= Penguin History of Britain =

Book series

The Penguin History of Britain is a series of books on British history for the general reader published by Penguin Books. Eight of the nine volumes appeared between 1996 and 2018, with several of them going on to be reissued in revised editions. The general editor is David Cannadine, who also contributed the nineteenth-century volume. Still to come is Linda Colley's volume on the eighteenth century. This was announced when the series was launched in 1996, and as of mid-2026 it was expected to appear in 2028.

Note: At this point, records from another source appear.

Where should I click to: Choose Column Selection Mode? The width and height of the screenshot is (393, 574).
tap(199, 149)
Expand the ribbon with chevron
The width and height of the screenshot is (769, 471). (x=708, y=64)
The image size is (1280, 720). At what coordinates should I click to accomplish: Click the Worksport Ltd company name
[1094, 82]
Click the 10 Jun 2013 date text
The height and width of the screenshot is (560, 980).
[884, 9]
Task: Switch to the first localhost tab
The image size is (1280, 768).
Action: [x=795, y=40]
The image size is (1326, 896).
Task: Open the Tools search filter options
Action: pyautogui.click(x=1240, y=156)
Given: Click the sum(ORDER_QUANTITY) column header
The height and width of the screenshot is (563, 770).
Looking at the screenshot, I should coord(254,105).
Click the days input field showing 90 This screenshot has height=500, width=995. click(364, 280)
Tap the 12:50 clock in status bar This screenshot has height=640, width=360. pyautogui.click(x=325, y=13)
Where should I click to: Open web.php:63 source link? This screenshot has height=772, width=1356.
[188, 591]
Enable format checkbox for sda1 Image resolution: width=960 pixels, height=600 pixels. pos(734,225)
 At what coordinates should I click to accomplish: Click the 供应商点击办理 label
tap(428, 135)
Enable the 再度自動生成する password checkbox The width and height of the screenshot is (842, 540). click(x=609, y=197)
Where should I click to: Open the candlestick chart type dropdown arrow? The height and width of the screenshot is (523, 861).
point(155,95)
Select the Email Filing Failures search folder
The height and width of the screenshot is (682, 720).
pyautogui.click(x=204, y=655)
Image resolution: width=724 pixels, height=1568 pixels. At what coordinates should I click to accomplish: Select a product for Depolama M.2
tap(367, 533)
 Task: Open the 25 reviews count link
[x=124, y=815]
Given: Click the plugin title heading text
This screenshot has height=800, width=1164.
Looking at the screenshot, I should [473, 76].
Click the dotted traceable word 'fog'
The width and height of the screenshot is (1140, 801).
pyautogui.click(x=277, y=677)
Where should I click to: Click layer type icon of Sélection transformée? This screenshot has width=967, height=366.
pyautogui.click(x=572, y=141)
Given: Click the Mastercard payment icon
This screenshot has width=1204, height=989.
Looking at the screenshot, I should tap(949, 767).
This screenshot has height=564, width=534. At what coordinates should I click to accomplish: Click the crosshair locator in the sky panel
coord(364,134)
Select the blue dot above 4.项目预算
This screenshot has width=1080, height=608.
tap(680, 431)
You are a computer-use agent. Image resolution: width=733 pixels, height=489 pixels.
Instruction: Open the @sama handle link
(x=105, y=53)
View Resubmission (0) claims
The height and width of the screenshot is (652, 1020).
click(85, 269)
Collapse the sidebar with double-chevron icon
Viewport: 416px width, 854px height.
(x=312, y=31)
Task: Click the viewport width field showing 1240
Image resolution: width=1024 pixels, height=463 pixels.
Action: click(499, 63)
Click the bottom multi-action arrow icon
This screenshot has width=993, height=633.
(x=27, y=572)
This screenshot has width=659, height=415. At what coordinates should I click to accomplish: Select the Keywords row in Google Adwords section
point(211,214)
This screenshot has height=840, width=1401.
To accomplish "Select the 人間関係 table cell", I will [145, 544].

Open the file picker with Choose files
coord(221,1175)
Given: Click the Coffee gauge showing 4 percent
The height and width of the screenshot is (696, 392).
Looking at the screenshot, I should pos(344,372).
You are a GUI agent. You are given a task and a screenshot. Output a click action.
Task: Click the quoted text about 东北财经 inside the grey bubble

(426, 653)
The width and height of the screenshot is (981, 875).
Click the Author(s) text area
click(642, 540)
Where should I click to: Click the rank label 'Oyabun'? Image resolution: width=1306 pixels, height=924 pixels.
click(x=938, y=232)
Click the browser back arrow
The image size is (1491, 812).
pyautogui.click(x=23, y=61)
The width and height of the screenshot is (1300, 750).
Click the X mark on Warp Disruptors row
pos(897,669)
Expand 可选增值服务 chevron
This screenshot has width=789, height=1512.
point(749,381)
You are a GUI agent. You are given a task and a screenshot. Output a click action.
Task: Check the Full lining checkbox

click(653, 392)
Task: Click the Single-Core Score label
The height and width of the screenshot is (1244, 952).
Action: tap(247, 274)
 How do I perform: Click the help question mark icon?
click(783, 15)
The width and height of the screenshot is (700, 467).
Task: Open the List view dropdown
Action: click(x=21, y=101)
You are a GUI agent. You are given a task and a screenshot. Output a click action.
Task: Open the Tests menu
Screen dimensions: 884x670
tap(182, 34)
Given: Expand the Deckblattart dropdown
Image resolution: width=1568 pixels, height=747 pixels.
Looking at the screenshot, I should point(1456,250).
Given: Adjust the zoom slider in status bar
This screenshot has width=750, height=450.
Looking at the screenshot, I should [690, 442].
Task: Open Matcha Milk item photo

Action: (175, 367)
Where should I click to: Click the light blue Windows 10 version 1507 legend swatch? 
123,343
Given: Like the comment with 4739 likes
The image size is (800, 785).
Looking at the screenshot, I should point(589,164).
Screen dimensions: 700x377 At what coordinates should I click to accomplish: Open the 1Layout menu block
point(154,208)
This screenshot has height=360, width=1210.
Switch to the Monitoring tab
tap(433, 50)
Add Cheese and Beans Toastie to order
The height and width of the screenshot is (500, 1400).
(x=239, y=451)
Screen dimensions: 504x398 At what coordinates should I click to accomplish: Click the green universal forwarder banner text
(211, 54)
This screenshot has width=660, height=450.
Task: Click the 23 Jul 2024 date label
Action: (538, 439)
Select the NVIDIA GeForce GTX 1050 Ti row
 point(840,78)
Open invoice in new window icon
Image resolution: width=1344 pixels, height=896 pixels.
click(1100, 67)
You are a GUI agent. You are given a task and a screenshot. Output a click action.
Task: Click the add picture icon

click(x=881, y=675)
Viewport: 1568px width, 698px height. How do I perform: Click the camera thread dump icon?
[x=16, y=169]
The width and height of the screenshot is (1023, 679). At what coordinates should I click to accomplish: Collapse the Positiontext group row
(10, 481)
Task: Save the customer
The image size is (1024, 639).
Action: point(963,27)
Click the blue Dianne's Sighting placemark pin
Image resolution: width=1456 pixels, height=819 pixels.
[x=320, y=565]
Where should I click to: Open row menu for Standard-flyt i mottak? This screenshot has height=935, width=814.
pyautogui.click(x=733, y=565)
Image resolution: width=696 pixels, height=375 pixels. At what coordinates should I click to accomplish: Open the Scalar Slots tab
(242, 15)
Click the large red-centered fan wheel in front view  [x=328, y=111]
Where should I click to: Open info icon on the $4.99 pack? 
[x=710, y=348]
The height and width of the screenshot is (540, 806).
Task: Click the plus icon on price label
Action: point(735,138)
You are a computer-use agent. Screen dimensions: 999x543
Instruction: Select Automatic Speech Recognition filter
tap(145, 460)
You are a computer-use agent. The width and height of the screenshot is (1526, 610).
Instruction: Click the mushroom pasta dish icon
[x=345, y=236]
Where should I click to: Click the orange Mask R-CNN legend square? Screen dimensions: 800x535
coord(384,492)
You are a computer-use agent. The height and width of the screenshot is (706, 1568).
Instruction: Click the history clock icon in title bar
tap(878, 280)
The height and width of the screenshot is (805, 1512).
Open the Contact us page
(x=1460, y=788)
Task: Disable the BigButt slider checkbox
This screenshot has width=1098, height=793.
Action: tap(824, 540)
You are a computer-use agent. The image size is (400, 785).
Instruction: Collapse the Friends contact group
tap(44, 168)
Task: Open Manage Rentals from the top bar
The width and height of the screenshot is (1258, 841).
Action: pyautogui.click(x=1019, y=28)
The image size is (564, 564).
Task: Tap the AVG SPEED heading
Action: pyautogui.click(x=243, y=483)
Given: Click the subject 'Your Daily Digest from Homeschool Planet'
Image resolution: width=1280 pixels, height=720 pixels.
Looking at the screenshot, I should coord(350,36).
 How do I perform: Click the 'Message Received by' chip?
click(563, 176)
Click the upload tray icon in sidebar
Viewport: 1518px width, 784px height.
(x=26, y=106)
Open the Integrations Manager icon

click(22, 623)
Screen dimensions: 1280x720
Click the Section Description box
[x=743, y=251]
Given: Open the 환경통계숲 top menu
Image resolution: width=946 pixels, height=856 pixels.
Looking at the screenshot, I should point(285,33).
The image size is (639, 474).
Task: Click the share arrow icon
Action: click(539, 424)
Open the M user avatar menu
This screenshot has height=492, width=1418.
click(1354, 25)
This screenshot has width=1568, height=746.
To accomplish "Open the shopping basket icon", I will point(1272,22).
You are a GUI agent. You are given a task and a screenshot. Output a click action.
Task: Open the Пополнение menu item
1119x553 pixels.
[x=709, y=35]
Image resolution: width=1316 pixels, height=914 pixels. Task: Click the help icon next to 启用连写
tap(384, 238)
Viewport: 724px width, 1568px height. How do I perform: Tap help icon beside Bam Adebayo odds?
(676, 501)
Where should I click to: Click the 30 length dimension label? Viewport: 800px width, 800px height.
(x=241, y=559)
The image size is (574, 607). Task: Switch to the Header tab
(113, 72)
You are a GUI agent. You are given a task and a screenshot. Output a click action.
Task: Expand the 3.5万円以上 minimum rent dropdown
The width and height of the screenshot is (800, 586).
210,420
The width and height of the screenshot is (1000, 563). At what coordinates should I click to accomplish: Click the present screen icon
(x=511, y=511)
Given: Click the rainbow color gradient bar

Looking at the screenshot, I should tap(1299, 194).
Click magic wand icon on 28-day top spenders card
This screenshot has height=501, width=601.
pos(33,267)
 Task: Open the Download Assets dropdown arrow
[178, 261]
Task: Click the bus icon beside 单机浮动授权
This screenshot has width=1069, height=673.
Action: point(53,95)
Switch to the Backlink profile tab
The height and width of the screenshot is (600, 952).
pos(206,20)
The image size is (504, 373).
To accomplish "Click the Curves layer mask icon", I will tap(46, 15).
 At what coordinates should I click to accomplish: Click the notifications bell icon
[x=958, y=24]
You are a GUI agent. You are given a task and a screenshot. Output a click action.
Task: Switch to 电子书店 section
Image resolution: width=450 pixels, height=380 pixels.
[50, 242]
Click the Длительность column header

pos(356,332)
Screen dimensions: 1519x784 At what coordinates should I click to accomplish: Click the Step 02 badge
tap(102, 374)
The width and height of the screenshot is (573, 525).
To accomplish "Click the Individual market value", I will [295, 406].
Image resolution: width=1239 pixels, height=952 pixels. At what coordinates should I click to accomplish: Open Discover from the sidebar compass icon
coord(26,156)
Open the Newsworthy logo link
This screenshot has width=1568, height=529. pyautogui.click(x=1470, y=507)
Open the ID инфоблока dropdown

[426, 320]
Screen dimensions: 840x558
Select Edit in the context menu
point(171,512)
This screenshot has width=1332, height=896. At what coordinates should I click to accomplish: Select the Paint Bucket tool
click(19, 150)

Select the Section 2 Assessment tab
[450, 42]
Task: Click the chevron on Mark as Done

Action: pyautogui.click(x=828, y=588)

Collectively, the books in the series span the period 54 BC to 2000. They are:
1. An Imperial Possession: Britain in the Roman Empire, 54 BC–AD 409 (2006) by David Mattingly
2. Britain After Rome: The Fall and Rise, 400 to 1070 (2010) by Robin Fleming
3. The Struggle for Mastery: Britain, 1066–1284 (2003) by David Carpenter
4. The Hollow Crown: A History of Britain in the Late Middle Ages (2005) by Miri Rubin
5. New Worlds, Lost Worlds: The Rule of the Tudors, 1485–1603 (2000) by Susan Brigden
6. A Monarchy Transformed: Britain, 1603–1714 (1996) by Mark Kishlansky
7. Becoming Global: Britain, 1688–1815 by Linda Colley — expected 18 May 2028
8. Victorious Century: The United Kingdom, 1800-1906 (2018) by David Cannadine
9. Hope and Glory: Britain 1900–1990 (1996) by Peter Clarke — the second edition published in 2004 took the story to 2000
The series is primarily envisaged as a narrative history of Britain, intended to update the "Whiggish" approach of older studies. It was particularly intended to supersede the Pelican History of England (1950–1965) which, though influential, was considered "dated". The series was intended to engage with "the fact of decline, political, imperial, military and economic" in British power. It was framed as "consciously British" (rather than English) and put particular "focus on Britain’s world position primarily with reference to the 'three circles' of Europe, the Empire and the United States".